Die Bundeswehr hat derzeit 184.000 Männer und Frauen in Uniform, gegenüber 250.000 vor zehn Jahren, als sie noch rund 35.000 Wehrpflichtige pro Jahr ausbildete. Deutsche Männer waren gezwungen, ab dem Alter von 18 Jahren in der Armee zu dienen, konnten aber moralische Einwände gegen den Militärdienst geltend machen und sich stattdessen für den zivilen Nationaldienst entscheiden.

Die Bundeswehr hat versucht, mit einer Vielzahl von Kampagnen neue Rekruten zu gewinnen

Die Wehrpflicht wurde im Nachkriegsdeutschland eingeführt, wobei die Idee der Bürger in Uniform als Bollwerk gegen extremistische Tendenzen diente.

Das deutsche Militär kämpft seit seiner vollständigen Professionalisierung um neue Rekruten auf dem Arbeitsmarkt und hat kontroverse Kampagnen durchgeführt, die sich anscheinend an Ausländer und Menschen im schulpflichtigen Alter richteten.

Aber auch die Wiedereinführung der Wehrpflicht, die vor zehn Jahren in Deutschland auf sechs Monate befristet war, würde dieses Problem nicht lösen, so Schulte.

“Für ein modernes Militär sind sechs Monate nicht wirklich eine lange Zeit, um eine Person zu einem professionellen oder sogar halbprofessionellen Soldaten auszubilden”, betonte er. “In dieser Zeit können Sie fast die Grundlagen erlernen.”

In jedem Fall wäre die Wiedereinführung der Wehrpflicht nicht einfach. Zum einen wäre eine Verfassungsänderung erforderlich, die eine Zweidrittelmehrheit in beiden Kammern des Parlaments erfordert.

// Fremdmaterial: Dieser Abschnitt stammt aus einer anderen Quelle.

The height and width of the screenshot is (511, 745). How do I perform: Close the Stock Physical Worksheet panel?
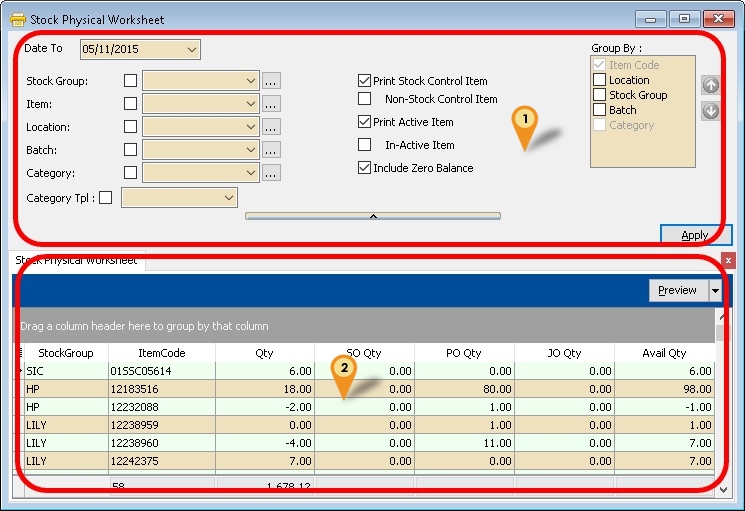[x=727, y=260]
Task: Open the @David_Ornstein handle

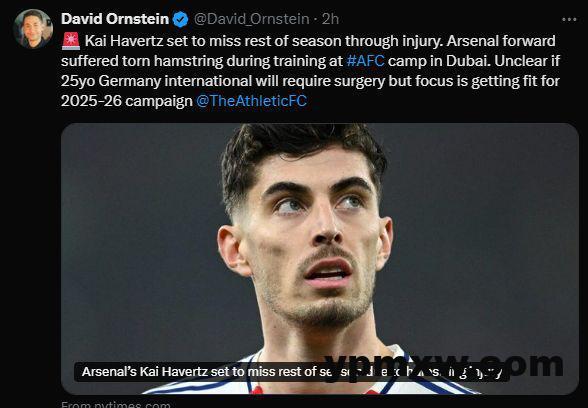Action: (251, 19)
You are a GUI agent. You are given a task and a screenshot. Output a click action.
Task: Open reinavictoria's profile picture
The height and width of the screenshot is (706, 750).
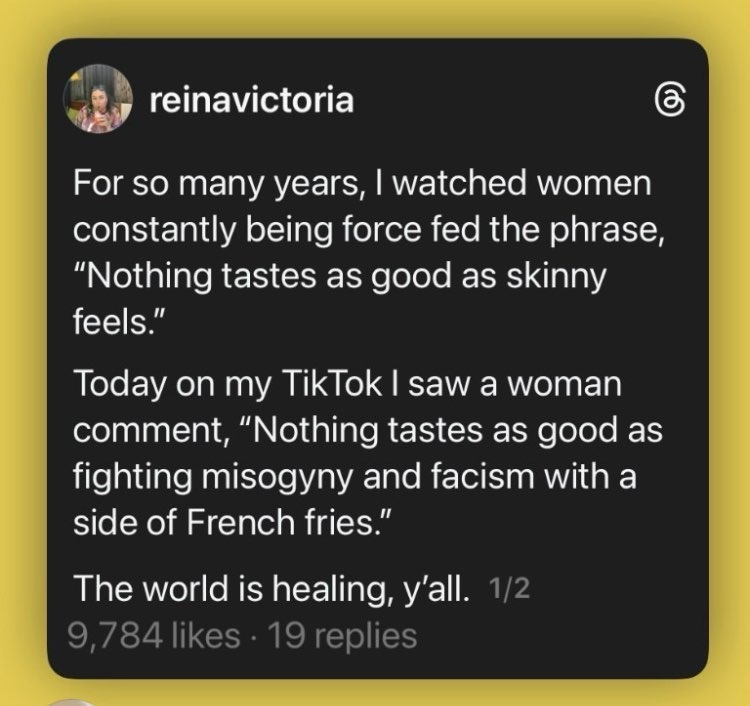click(97, 102)
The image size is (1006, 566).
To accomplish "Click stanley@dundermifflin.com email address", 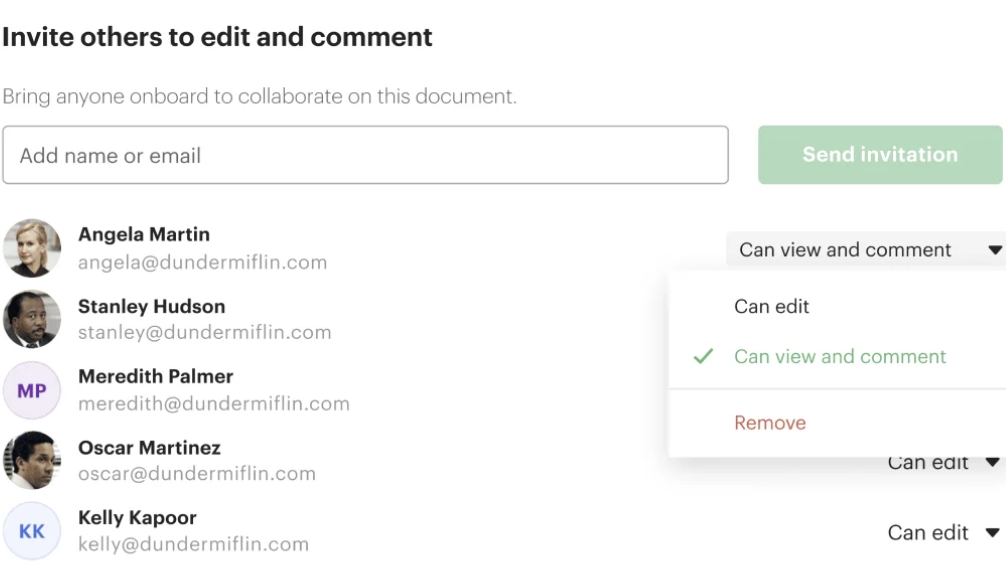I will (204, 332).
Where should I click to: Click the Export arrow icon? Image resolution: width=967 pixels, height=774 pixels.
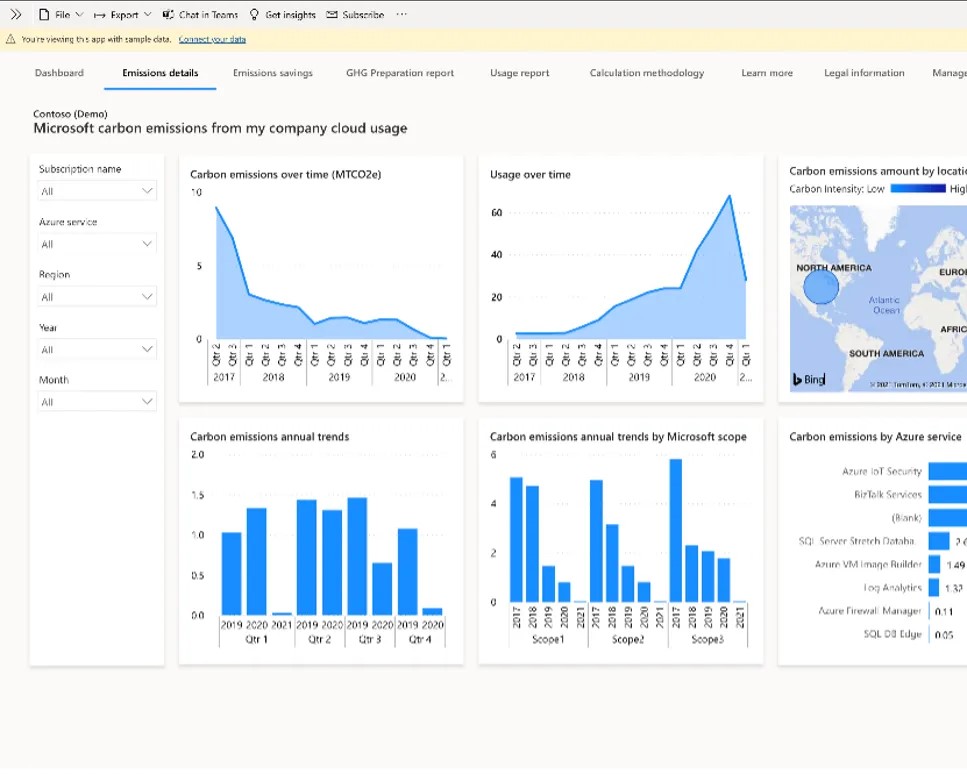[100, 15]
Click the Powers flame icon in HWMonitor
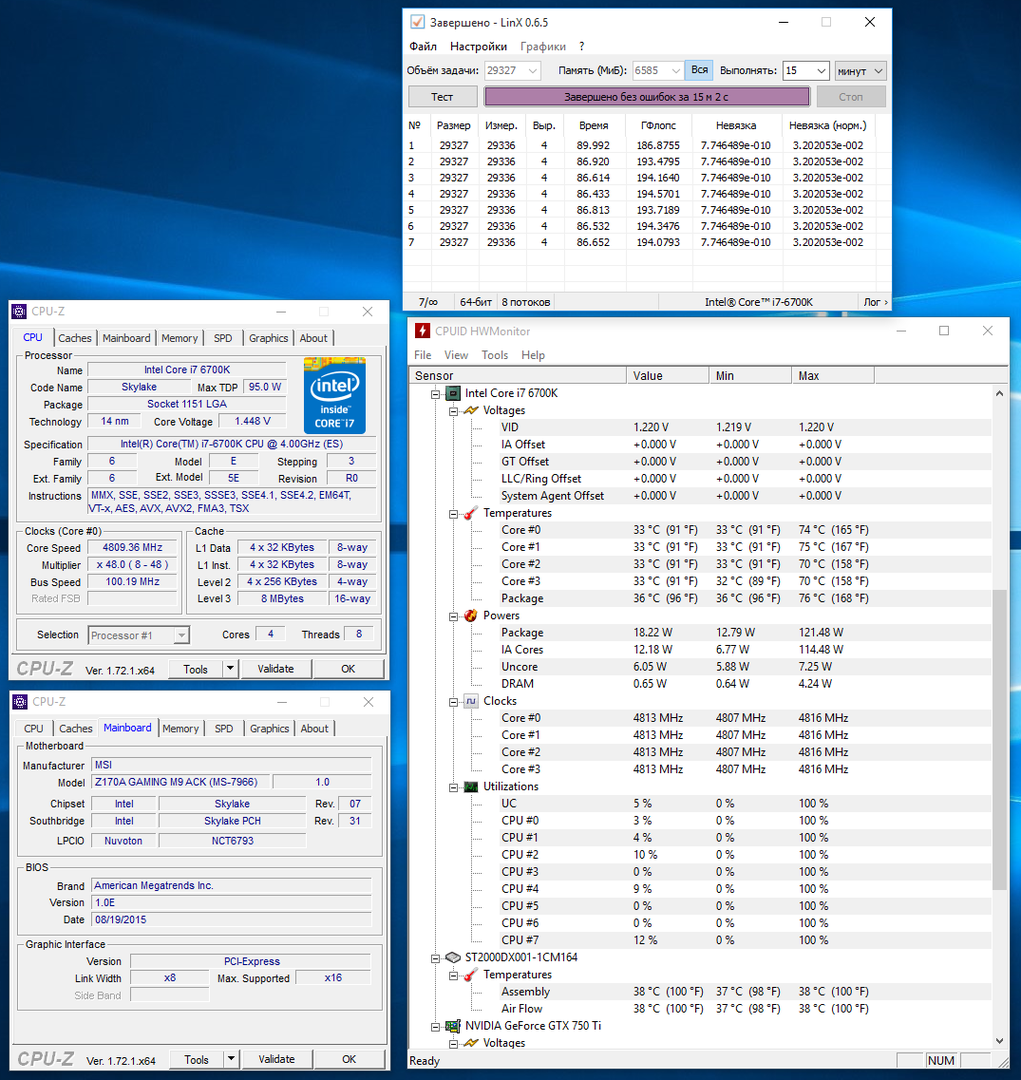This screenshot has height=1080, width=1021. [470, 616]
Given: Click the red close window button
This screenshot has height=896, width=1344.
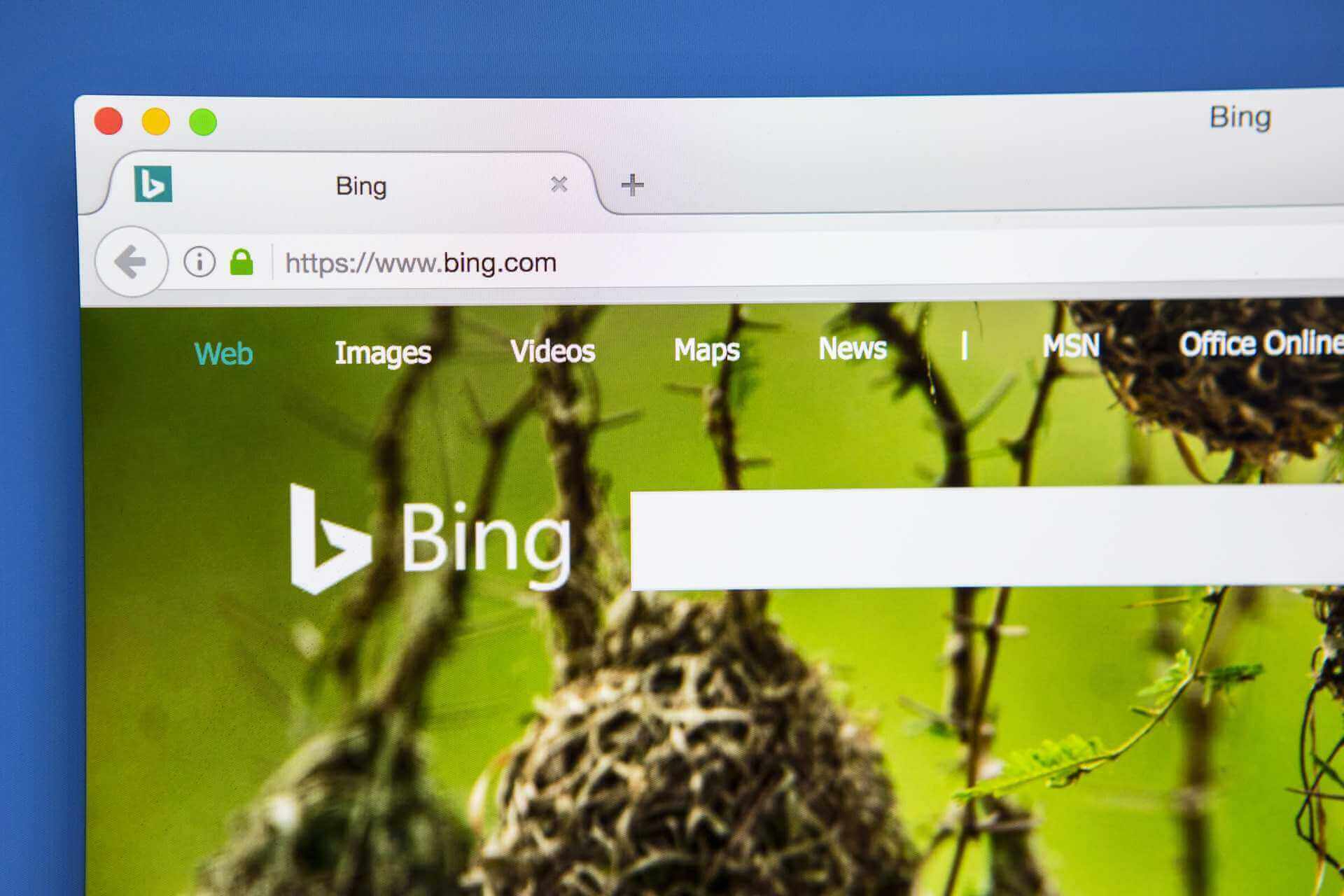Looking at the screenshot, I should coord(107,120).
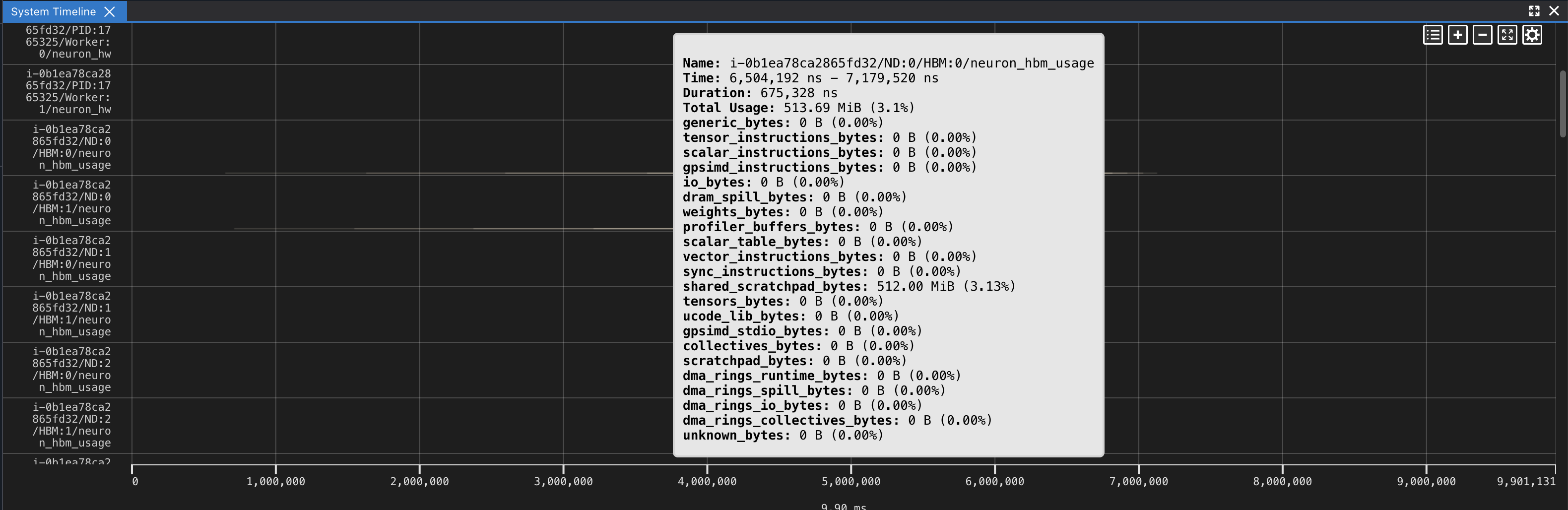Image resolution: width=1568 pixels, height=510 pixels.
Task: Select the Worker:1/neuron_hw track row
Action: pos(67,92)
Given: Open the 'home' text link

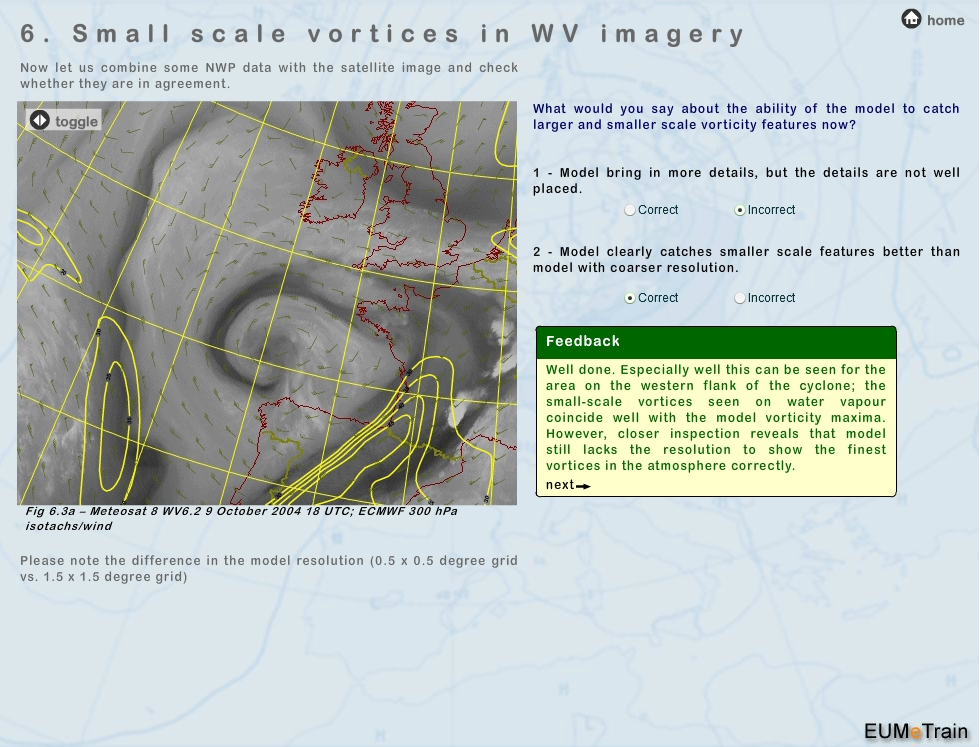Looking at the screenshot, I should click(x=945, y=20).
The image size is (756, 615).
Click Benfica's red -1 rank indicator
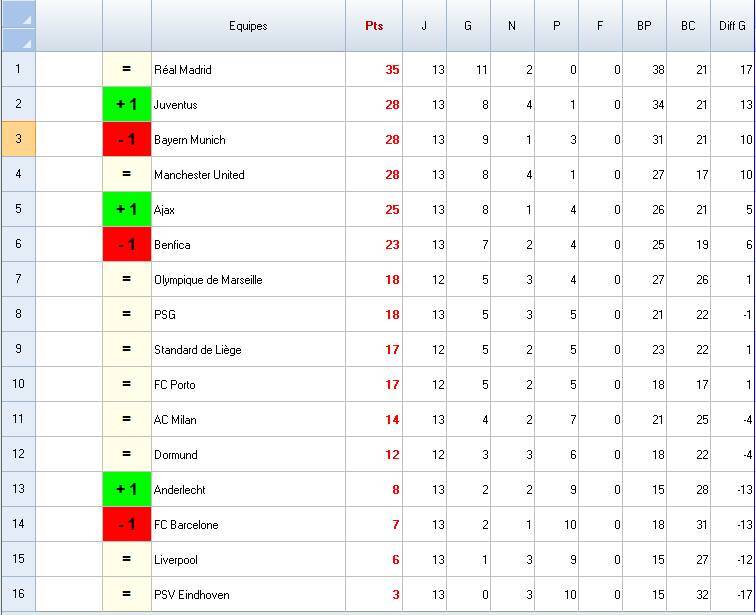click(x=127, y=245)
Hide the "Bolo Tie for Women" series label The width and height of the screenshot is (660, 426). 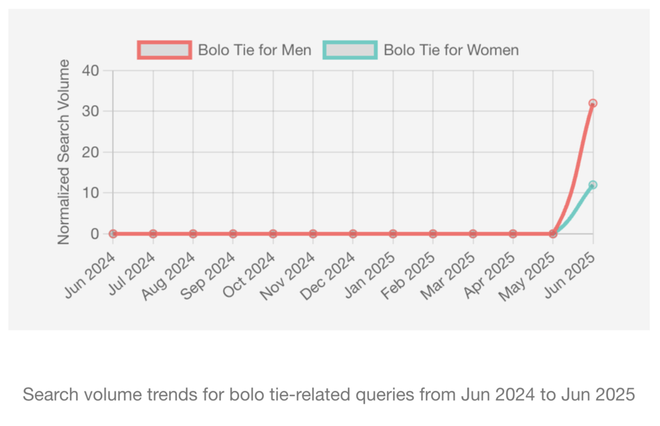pos(451,50)
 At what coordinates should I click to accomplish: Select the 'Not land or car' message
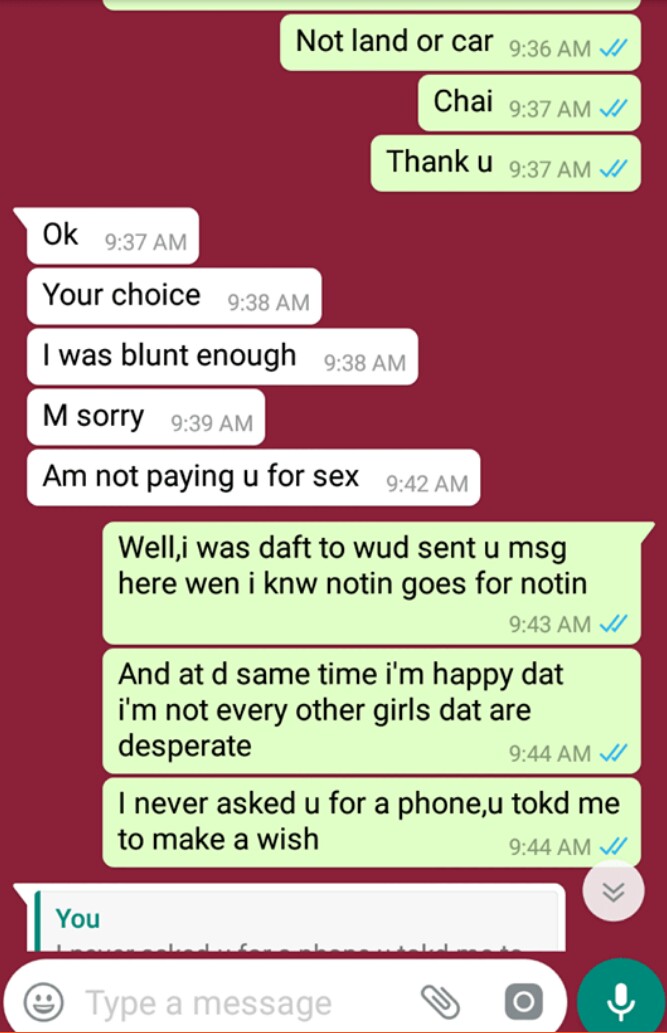pyautogui.click(x=460, y=42)
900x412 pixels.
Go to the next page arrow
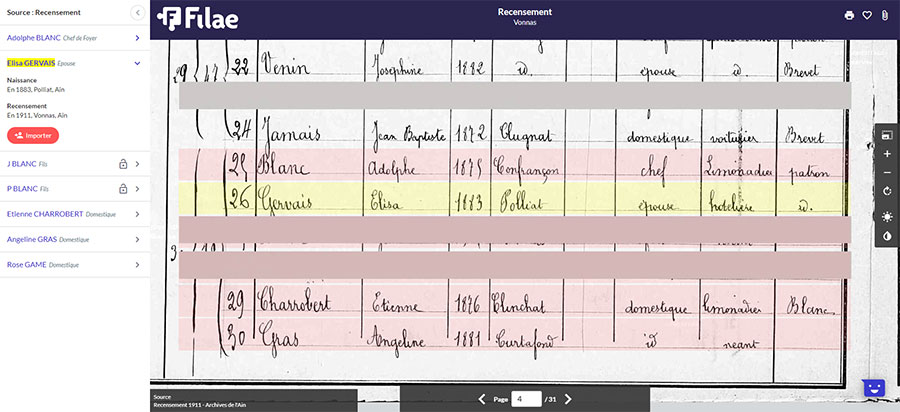click(568, 399)
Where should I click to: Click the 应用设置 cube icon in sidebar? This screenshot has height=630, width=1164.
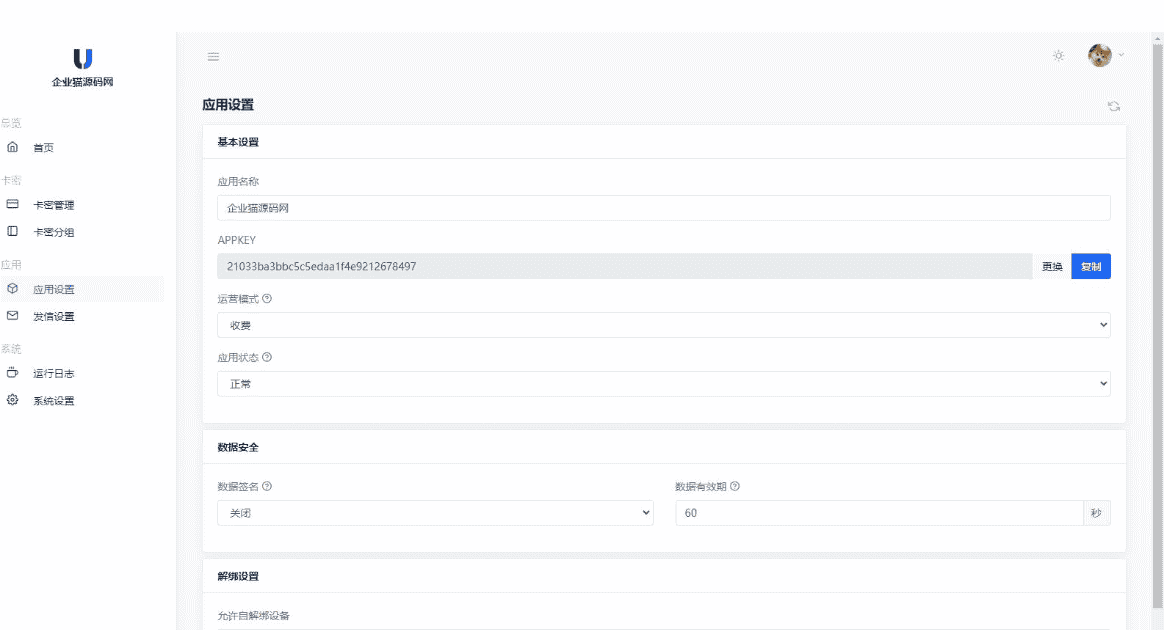(13, 289)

Nicht nur das, sondern die Wehrpflicht würde auch bedeuten, ein riesiges Netzwerk von Rekrutierungszentren und Ausbildungseinrichtungen im ganzen Land wieder aufzubauen. “Sie würden spezielle Trainingsregime brauchen, die sich stark von dem unterscheiden, was ein professionelles Militär hat”, sagte Schulte. “Dies ist kein Schalter, den Sie leicht ein- und ausschalten können.”